++++ PROVIDED RECORDS ++++

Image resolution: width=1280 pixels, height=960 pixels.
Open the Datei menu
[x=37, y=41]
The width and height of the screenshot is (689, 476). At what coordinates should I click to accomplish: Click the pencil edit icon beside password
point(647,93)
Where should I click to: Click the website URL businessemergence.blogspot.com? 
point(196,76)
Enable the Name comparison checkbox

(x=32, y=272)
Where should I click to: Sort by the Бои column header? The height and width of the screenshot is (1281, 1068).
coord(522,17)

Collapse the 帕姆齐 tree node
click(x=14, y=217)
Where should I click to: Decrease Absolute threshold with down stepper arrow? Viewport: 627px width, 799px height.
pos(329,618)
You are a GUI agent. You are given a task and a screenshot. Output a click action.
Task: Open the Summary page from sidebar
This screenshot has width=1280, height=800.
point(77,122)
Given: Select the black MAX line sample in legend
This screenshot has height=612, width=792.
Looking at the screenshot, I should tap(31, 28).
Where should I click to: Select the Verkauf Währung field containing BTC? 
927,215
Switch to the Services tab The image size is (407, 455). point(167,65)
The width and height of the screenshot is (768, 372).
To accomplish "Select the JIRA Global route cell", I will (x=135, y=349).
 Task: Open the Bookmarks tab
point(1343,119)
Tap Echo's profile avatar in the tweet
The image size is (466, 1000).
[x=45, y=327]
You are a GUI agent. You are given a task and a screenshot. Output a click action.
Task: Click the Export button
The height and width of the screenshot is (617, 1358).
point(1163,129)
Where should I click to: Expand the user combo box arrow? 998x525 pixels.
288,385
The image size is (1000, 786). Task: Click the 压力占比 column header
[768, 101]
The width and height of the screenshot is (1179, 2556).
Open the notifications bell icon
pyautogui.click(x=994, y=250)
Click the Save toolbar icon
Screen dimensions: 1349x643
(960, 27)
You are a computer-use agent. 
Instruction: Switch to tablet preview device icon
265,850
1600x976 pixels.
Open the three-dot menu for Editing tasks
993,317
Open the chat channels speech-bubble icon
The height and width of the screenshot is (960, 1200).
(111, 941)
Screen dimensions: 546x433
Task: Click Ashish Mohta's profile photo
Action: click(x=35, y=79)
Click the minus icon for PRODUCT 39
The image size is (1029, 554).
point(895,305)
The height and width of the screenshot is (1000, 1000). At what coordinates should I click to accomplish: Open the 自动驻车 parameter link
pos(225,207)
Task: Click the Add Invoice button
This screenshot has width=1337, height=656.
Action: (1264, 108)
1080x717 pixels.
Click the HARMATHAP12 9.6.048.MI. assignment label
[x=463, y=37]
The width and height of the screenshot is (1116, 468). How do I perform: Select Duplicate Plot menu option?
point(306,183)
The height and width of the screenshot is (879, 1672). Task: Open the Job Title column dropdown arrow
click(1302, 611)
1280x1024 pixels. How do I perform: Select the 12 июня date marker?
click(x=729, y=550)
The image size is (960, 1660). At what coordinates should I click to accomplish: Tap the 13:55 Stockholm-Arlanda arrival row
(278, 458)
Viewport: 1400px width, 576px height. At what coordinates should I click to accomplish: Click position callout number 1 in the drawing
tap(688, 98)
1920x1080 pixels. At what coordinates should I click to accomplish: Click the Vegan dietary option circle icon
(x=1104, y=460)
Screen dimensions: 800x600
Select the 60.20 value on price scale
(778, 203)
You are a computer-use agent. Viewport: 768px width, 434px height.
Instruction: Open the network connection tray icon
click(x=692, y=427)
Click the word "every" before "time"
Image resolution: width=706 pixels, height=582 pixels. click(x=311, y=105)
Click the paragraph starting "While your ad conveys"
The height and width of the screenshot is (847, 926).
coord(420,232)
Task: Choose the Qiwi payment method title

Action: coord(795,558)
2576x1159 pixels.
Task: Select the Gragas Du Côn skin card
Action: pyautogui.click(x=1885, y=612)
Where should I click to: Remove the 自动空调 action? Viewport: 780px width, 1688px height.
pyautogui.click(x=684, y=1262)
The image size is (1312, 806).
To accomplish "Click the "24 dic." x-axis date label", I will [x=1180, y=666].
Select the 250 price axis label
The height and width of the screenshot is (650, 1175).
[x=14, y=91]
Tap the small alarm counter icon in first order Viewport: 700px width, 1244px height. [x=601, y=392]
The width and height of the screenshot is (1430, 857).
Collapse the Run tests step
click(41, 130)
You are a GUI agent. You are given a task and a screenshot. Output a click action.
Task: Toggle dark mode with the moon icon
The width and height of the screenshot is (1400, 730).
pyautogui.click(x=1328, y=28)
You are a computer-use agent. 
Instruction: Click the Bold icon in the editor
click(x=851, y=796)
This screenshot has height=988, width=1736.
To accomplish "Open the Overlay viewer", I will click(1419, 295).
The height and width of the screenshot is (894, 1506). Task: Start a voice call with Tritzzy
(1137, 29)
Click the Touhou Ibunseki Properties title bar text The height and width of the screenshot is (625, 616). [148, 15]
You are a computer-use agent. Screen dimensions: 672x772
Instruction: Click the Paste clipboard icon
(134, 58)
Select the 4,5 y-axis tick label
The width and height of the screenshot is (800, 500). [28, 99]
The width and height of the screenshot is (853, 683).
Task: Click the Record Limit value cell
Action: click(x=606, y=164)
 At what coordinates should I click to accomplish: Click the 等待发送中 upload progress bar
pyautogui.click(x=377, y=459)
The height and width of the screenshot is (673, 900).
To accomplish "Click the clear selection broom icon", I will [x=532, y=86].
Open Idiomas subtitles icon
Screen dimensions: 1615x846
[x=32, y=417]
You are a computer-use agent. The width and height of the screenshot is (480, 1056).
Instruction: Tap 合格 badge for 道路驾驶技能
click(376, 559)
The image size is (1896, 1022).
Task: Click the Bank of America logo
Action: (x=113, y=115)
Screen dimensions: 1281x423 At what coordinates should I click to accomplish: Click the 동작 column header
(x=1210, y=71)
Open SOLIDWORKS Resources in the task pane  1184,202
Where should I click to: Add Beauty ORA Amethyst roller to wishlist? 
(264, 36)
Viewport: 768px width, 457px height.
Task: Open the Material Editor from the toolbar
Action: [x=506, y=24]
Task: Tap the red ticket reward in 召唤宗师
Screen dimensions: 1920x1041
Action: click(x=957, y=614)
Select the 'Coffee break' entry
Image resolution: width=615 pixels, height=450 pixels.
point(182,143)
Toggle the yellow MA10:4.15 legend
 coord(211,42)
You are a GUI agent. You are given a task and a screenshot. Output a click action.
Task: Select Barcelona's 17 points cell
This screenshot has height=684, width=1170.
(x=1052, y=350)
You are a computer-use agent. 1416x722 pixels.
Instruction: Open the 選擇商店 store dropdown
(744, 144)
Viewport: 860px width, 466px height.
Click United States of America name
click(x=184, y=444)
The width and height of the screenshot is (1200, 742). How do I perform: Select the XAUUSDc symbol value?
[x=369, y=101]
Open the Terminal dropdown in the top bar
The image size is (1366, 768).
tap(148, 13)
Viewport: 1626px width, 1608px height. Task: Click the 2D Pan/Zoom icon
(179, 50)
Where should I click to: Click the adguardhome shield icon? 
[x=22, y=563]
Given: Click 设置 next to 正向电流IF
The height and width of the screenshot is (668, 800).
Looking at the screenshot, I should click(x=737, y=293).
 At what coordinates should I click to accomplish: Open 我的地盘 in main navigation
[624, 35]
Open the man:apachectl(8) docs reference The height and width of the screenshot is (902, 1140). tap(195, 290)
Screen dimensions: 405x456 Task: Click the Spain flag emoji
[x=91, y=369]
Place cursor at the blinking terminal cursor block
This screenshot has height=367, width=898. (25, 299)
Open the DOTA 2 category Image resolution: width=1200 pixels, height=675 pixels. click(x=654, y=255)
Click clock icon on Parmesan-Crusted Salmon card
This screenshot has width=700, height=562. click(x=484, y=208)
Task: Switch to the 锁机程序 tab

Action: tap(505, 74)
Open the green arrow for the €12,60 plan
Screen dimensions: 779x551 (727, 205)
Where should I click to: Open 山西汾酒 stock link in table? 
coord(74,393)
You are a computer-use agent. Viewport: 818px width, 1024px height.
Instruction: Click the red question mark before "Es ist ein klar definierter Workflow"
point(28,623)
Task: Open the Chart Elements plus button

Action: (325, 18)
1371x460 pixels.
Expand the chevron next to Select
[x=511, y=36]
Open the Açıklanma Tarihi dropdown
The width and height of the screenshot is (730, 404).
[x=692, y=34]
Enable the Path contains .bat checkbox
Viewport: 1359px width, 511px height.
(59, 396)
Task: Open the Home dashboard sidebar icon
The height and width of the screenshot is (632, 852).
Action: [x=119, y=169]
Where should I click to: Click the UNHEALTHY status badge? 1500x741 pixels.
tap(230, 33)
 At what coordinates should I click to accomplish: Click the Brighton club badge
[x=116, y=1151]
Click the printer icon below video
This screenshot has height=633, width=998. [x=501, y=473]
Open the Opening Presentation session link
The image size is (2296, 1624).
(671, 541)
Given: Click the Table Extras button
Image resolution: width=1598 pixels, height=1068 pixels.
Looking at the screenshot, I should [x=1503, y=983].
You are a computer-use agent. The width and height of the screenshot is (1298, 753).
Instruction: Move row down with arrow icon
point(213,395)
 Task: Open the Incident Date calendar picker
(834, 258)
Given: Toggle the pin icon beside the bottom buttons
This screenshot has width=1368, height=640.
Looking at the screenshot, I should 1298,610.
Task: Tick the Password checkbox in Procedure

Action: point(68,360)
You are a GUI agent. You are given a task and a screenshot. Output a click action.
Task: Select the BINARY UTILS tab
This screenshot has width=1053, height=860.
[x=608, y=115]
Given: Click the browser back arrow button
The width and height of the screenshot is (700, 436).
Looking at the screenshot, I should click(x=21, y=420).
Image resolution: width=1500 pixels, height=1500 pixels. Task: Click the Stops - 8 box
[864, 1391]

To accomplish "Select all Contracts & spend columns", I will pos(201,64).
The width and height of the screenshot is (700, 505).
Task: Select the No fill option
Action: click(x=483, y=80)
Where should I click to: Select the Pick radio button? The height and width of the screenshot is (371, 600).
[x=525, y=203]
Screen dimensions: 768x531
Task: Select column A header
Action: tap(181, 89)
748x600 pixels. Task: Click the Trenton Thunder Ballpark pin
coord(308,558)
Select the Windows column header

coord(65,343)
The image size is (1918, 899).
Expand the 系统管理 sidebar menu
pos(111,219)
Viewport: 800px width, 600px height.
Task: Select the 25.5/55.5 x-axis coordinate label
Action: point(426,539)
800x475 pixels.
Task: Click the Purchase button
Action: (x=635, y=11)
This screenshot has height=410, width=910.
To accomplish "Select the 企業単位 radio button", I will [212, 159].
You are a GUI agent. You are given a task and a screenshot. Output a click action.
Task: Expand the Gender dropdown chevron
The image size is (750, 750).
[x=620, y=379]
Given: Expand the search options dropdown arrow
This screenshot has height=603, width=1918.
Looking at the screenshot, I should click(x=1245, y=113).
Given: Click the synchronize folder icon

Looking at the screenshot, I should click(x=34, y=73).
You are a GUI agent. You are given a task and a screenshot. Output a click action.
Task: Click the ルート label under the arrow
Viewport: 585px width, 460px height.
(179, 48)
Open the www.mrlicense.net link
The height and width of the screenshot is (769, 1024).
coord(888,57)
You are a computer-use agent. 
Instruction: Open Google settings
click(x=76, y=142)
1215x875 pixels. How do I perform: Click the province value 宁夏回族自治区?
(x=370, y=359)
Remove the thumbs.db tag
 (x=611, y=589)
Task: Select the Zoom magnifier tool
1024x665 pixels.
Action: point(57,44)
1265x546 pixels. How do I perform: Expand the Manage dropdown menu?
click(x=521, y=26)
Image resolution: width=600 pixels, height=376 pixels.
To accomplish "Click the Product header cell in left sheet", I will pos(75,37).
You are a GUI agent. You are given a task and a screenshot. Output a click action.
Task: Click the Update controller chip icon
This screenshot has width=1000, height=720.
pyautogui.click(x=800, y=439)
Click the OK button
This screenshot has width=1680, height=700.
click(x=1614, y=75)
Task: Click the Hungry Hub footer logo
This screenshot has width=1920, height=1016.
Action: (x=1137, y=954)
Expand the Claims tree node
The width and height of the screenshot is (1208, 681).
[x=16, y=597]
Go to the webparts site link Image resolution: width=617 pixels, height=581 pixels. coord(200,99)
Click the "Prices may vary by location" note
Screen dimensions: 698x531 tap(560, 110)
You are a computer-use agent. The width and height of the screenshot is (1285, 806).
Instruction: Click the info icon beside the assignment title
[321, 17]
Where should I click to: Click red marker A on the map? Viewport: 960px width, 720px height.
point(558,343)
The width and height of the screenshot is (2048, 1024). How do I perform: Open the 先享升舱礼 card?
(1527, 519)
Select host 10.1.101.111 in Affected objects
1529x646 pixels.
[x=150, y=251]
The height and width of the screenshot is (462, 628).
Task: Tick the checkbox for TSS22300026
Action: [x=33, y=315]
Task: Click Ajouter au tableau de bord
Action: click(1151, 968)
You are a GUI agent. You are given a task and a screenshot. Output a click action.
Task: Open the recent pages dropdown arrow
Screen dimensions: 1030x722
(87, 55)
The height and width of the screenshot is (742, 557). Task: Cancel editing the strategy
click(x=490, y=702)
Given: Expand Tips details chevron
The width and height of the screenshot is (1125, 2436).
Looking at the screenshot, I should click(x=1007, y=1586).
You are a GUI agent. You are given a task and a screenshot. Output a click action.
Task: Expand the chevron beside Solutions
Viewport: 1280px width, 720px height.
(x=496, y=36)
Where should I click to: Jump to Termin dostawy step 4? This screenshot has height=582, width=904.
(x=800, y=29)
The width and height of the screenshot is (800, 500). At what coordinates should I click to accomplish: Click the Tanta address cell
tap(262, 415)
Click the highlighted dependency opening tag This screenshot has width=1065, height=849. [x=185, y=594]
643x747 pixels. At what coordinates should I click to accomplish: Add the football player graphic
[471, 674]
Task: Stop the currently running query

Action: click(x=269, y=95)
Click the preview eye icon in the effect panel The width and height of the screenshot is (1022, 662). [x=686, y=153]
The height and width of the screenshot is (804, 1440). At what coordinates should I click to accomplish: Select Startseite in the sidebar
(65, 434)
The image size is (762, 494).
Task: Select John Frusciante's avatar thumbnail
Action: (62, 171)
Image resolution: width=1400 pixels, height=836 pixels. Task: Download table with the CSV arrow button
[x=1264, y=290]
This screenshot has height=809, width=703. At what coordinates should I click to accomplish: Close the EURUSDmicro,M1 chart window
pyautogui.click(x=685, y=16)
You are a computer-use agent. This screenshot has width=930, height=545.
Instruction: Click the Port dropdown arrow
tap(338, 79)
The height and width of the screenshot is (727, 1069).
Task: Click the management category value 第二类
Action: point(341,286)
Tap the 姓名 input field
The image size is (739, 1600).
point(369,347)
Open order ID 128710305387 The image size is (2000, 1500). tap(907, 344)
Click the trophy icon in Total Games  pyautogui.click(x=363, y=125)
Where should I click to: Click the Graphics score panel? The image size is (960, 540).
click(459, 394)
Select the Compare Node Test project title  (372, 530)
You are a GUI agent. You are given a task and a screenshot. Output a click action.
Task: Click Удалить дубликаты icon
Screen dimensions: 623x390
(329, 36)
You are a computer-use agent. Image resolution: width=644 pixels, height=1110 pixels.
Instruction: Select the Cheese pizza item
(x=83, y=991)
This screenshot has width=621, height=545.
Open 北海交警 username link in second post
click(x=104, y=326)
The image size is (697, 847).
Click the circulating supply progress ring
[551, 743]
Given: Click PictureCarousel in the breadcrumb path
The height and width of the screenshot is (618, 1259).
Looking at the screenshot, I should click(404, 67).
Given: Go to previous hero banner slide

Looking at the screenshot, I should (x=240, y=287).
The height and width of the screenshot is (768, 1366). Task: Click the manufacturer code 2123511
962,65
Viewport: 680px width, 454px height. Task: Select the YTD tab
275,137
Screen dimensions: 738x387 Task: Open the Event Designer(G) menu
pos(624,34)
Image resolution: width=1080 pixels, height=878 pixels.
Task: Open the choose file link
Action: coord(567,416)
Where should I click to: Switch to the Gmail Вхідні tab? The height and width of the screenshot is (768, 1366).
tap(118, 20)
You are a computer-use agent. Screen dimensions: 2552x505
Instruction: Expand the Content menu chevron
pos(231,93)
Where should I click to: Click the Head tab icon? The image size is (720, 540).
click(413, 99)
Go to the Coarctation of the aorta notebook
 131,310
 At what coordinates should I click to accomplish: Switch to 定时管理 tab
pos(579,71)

++++

• _WHAT IS REQUIRED_
Would you copy, word for word, only the lines from the start of the listing to the one that contains "Task: Open the Summary page from sidebar", both included?

• _REPLY TO THE TASK_
Image resolution: width=1280 pixels, height=960 pixels.
Open the Datei menu
[x=37, y=41]
The width and height of the screenshot is (689, 476). At what coordinates should I click to accomplish: Click the pencil edit icon beside password
point(647,93)
Where should I click to: Click the website URL businessemergence.blogspot.com? 
point(196,76)
Enable the Name comparison checkbox

(x=32, y=272)
Where should I click to: Sort by the Бои column header? The height and width of the screenshot is (1281, 1068).
coord(522,17)

Collapse the 帕姆齐 tree node
click(x=14, y=217)
Where should I click to: Decrease Absolute threshold with down stepper arrow? Viewport: 627px width, 799px height.
pos(329,618)
You are a GUI agent. You are given a task and a screenshot. Output a click action.
Task: Open the Summary page from sidebar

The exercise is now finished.